** begin Excerpt provided **

On Sun, Nov 29, 2020 at 10:28 PM Vincent Marquez <vi...@gmail.com>
wrote:

> Regarding checkpointing:
>
> I'm confused how the Splittable DoFn can make use of checkpoints to resume
> and not have data loss.  Unlike the old API that had a very easy to
> understand method called 'getCheckpointMark' that allows me to return the
> completed work, I don't see where that is done with the current API.
>
> I tried looking at the OffsetRangeTracker and how it is used by Kafka but
> I'm failing to understand it.  The process method takes the
> RestrictionTracker, but there isn't a way I see for the OffsetRangeTracker
> to represent half completed work (in the event of an exception/crash during
> a previous 'process' method run.   Is there some documentation that could
> help me understand this part?  Thanks in advance.
>
> *~Vincent*
>
>
> On Thu, Nov 26, 2020 at 2:01 PM Ismaël Mejía <ie...@gmail.com> wrote:
>
>> Just want to mention that we have been working with Vincent in the
>> ReadAll implementation for Cassandra based on normal DoFn, and we
>> expect to get it merged for the next release of Beam. Vincent is
>> familiarized now with DoFn based IO composition, a first step towards
>> SDF understanding. Vincent you can think of our Cassandra RingRange as
>> a Restriction in the context of SDF. Just for reference it would be
>> good to read in advance these two:
>>
>> https://beam.apache.org/blog/splittable-do-fn/
>> https://beam.apache.org/documentation/programming-guide/#sdf-basics
>>
>> Thanks Boyuan for offering your help I think it is really needed
>> considering that we don't have many Unbounded SDF connectors to use as
>> reference.
>>
>> On Thu, Nov 19, 2020 at 11:16 PM Boyuan Zhang <bo...@google.com> wrote:
>> >
>> >
>> >
>> > On Thu, Nov 19, 2020 at 1:29 PM Vincent Marquez <
>> vincent.marquez@gmail.com> wrote:
>> >>
>> >>
>> >>
>> >>
>> >> On Thu, Nov 19, 2020 at 10:38 AM Boyuan Zhang <bo...@google.com>
>> wrote:
>> >>>
>> >>> Hi Vincent,
>> >>>
>> >>> Thanks for your contribution! I'm happy to work with you on this when
>> you contribute the code into Beam.
>> >>
>> >>
>> >> Should I write up a JIRA to start?  I have access, I've already been
>> in the process of contributing some big changes to the CassandraIO
>> connector.
>> >
>> >
>> > Yes, please create a JIRA and assign it to yourself.
>> >
>> >>
>> >>
>> >>>
>> >>>
>> >>> Another thing is that it would be preferable to use Splittable DoFn
>> instead of using UnboundedSource to write a new IO.
>> >>
>> >>
>> >> I would prefer to use the UnboundedSource connector, I've already
>> written most of it, but also, I see some challenges using Splittable DoFn
>> for Redis streams.
>> >>
>> >> Unlike Kafka and Kinesis, Redis Streams offsets are not simply
>> monotonically increasing counters, so there is not a way  to just claim a
>> chunk of work and know that the chunk has any actual data in it.

** end Excerpt provided **

Task set:
#1 In the mailing-list thread on Splittable DoFn, translate into Spanish the sentence "Yes, please create a JIRA and assign it to yourself."
#2 Pick up the mailing-list thread on Splittable DoFn and Redis Streams right after its last sentence, and carry it further.

** begin Dataset excerpts **

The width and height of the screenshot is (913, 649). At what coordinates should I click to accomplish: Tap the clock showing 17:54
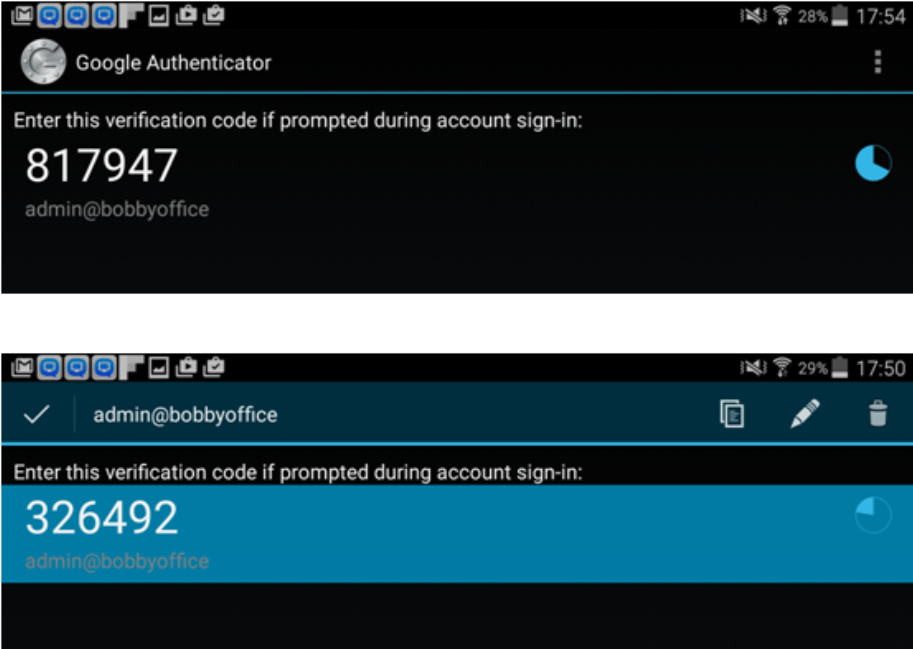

** end Dataset excerpts **
** begin Dataset excerpts **

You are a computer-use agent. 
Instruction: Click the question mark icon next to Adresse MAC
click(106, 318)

** end Dataset excerpts **

Answers to the exercises:
#1 Sí, por favor, crea un JIRA y asígnatelo a ti mismo.

#2
>> >>
>> >> Since UnboundedSource is not yet deprecated, could I contribute that
>> after finishing up some test aspects, and then perhaps we can implement a
>> Splittable DoFn version?
>> >
>> >
>> > It would be nice not to build new IOs on top of UnboundedSource.
>> Currently we already have the wrapper class which translates the existing
>> UnboundedSource into Unbounded Splittable DoFn and executes the
>> UnboundedSource as the Splittable DoFn. How about you open a WIP PR and we
>> go through the UnboundedSource implementation together to figure out a
>> design for using Splittable DoFn?
>> >
>> >
>> >>
>> >>
>> >>
>> >>>
>> >>>
>> >>> On Thu, Nov 19, 2020 at 10:18 AM Vincent Marquez <
>> vincent.marquez@gmail.com> wrote:
>> >>>>
>> >>>> Currently, Redis offers a streaming queue functionality similar to
>> Kafka/Kinesis/Pubsub, but Beam does not currently have a connector for it.
>> >>>>
>> >>>> I've written an UnboundedSource connector that makes use of Redis
>> Streams as a POC and it seems to work well.
>> >>>>
>> >>>> If someone is willing to work with me, I could write up a JIRA
>> and/or open up a WIP pull request if there is interest in getting this as
>> an official connector.  I would mostly need guidance on naming/testing
>> aspects.
>> >>>>
>> >>>> https://redis.io/topics/streams-intro
>> >>>>
>> >>>> ~Vincent
>> >>
>> >>
>> >> ~Vincent
>>
>

Re: Proposal: Redis Stream Connector

Posted by Vincent Marquez <vi...@gmail.com>.

Regarding checkpointing:

I'm confused how the Splittable DoFn can make use of checkpoints to resume
and not have data loss.  Unlike the old API that had a very easy to
understand method called 'getCheckpointMark' that allows me to return the
completed work, I don't see where that is done with the current API.

I tried looking at the OffsetRangeTracker and how it is used by Kafka but
I'm failing to understand it.  The process method takes the
RestrictionTracker, but there isn't a way I see for the OffsetRangeTracker
to represent half completed work (in the event of an exception/crash during
a previous 'process' method run.   Is there some documentation that could
help me understand this part?  Thanks in advance.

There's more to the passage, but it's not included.